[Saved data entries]
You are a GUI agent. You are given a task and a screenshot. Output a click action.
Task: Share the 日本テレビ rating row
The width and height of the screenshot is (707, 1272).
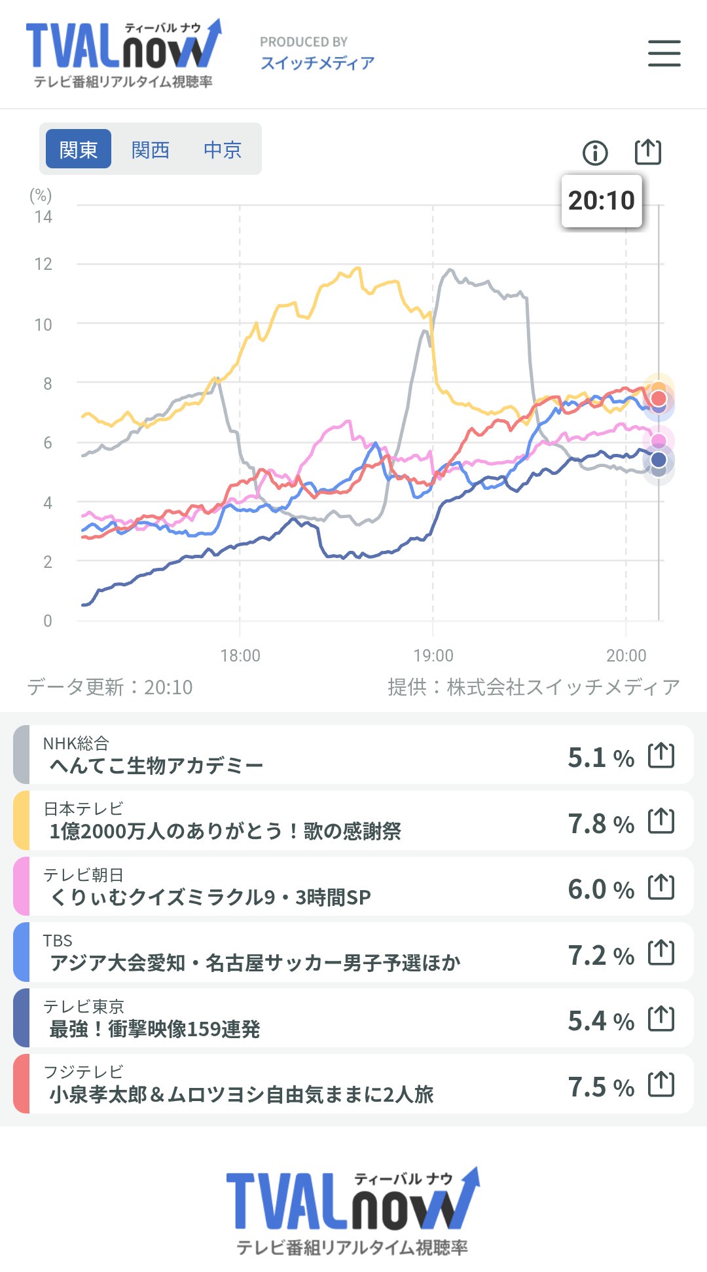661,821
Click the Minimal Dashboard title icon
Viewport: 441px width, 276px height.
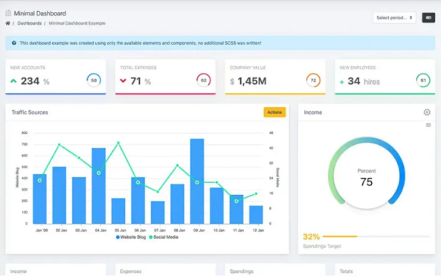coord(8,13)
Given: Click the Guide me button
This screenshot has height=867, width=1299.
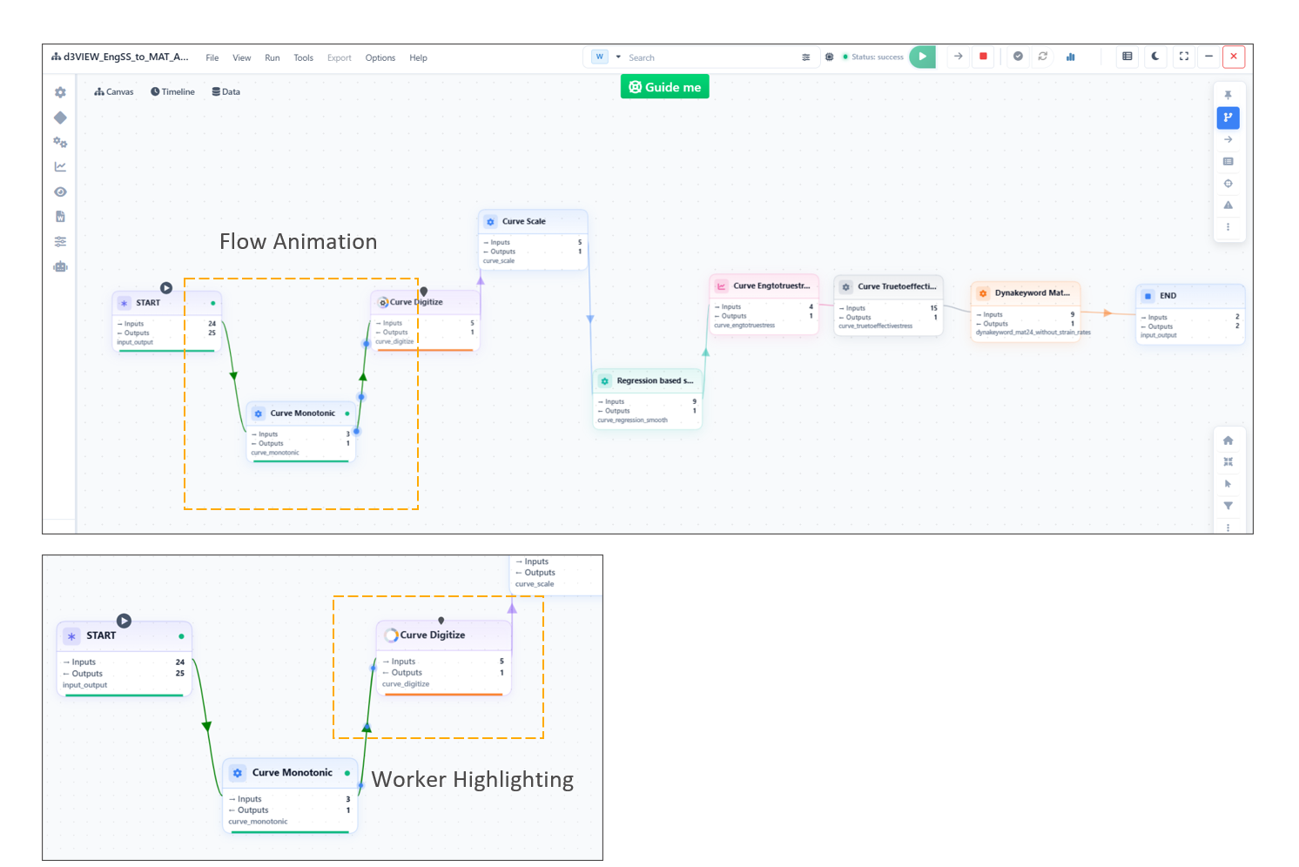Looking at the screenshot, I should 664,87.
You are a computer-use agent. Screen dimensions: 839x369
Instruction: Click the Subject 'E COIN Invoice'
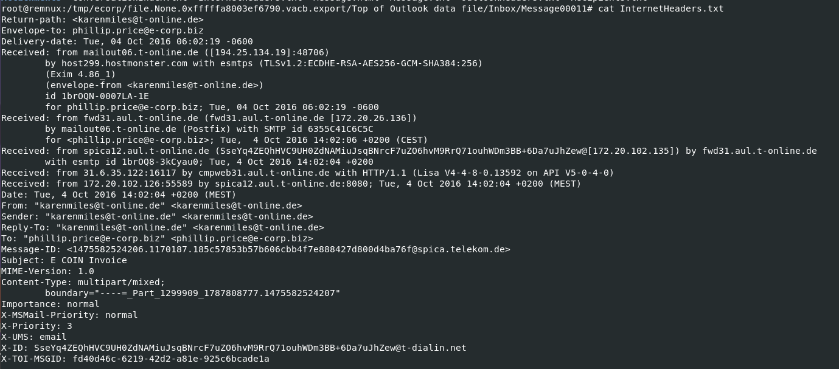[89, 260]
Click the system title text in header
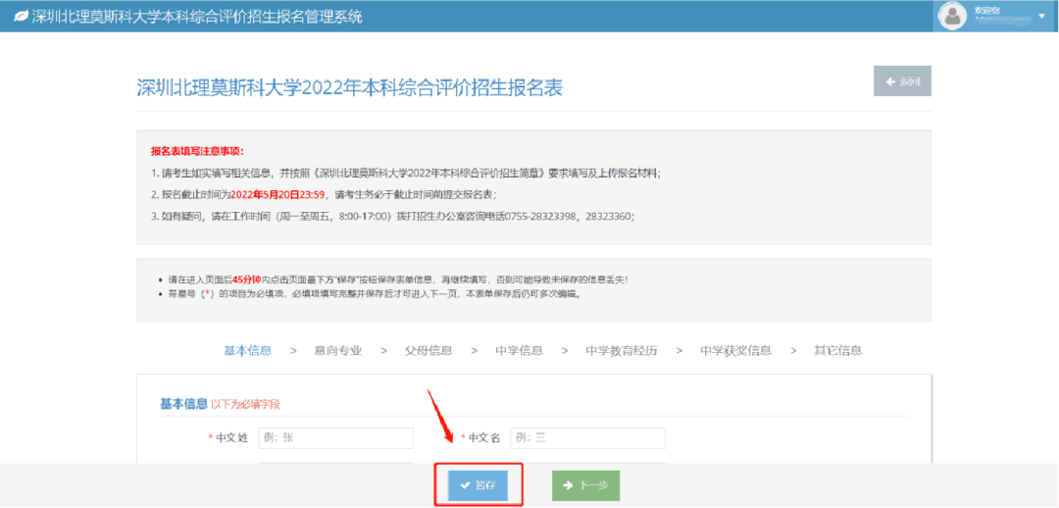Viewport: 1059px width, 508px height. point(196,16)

▸ **Problem details**:
Above are the records; return them exactly, minus the pictures.

▸ **Response**:
You are a GUI agent. You are given a task and a screenshot. Output a click action.
Task: Share the 日本テレビ rating row
The width and height of the screenshot is (707, 1272).
661,821
Click the Minimal Dashboard title icon
Viewport: 441px width, 276px height.
coord(8,13)
Given: Click the Guide me button
This screenshot has height=867, width=1299.
Looking at the screenshot, I should 664,87.
You are a computer-use agent. Screen dimensions: 839x369
Instruction: Click the Subject 'E COIN Invoice'
[89, 260]
Click the system title text in header
Viewport: 1059px width, 508px height. point(196,16)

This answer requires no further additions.